Material for this task:
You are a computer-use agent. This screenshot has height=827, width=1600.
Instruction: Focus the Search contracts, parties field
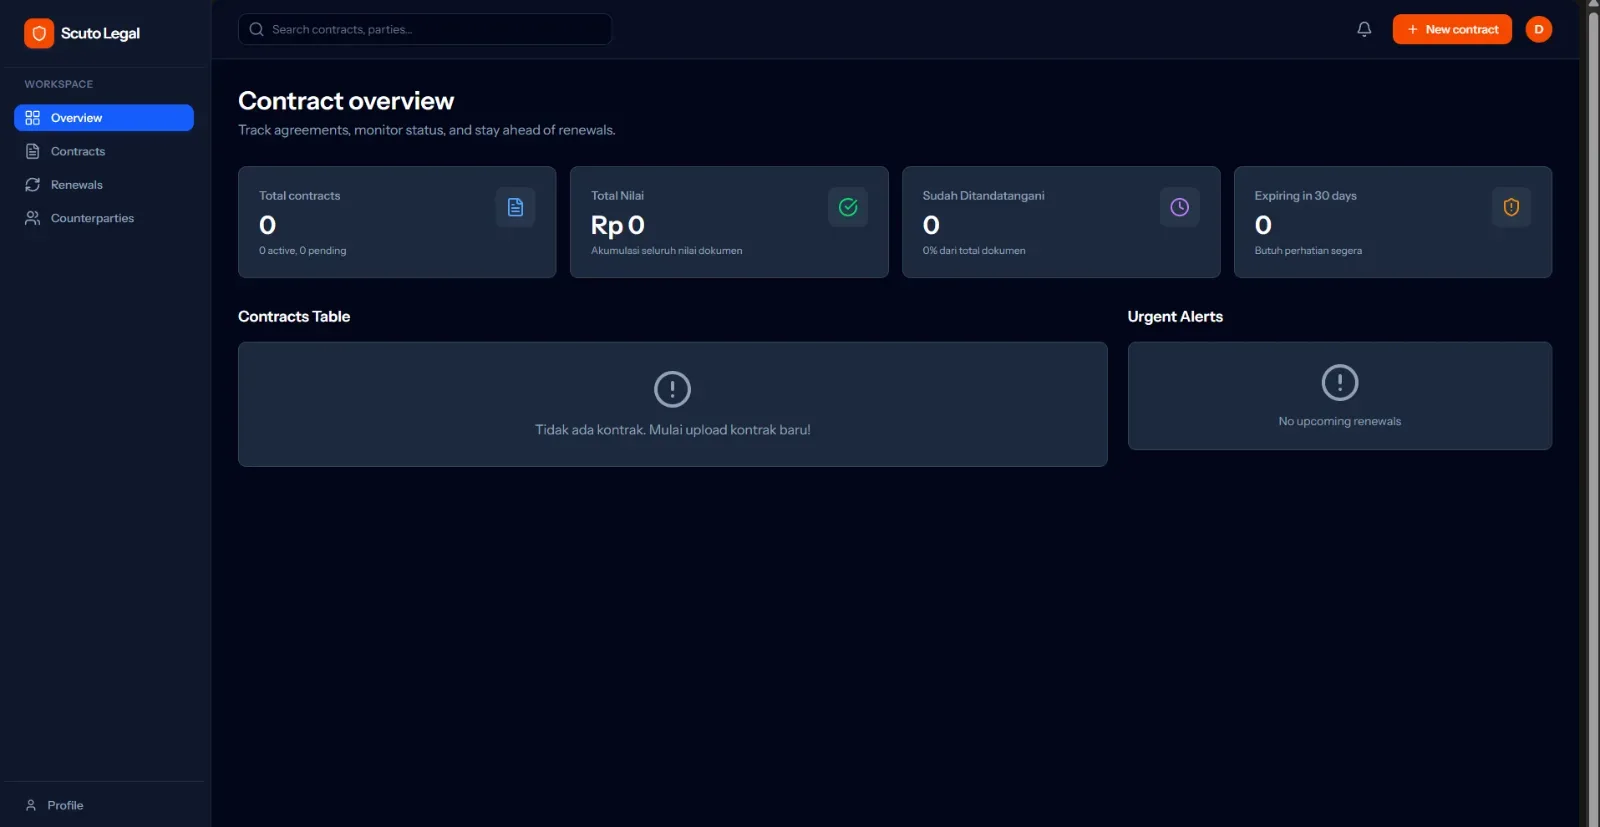point(425,29)
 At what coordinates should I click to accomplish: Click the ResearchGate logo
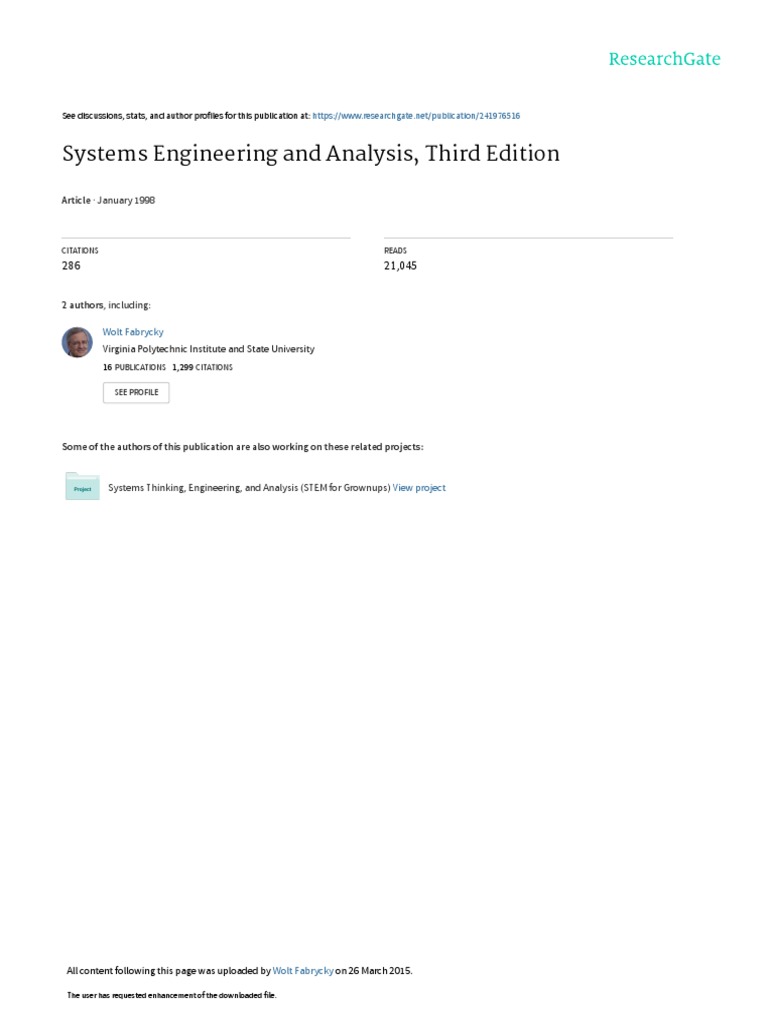click(x=664, y=59)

Written exercise: Render every line of the material above as a JSON list of strings, one string per line, with blank lines omitted and the pictures left out.

Response:
[
  "You are a computer-use agent. This screenshot has height=827, width=1600.",
  "Instruction: Focus the Search contracts, parties field",
  "point(425,29)",
  " At what coordinates should I click to accomplish: Click the ResearchGate logo",
  "click(x=664, y=59)"
]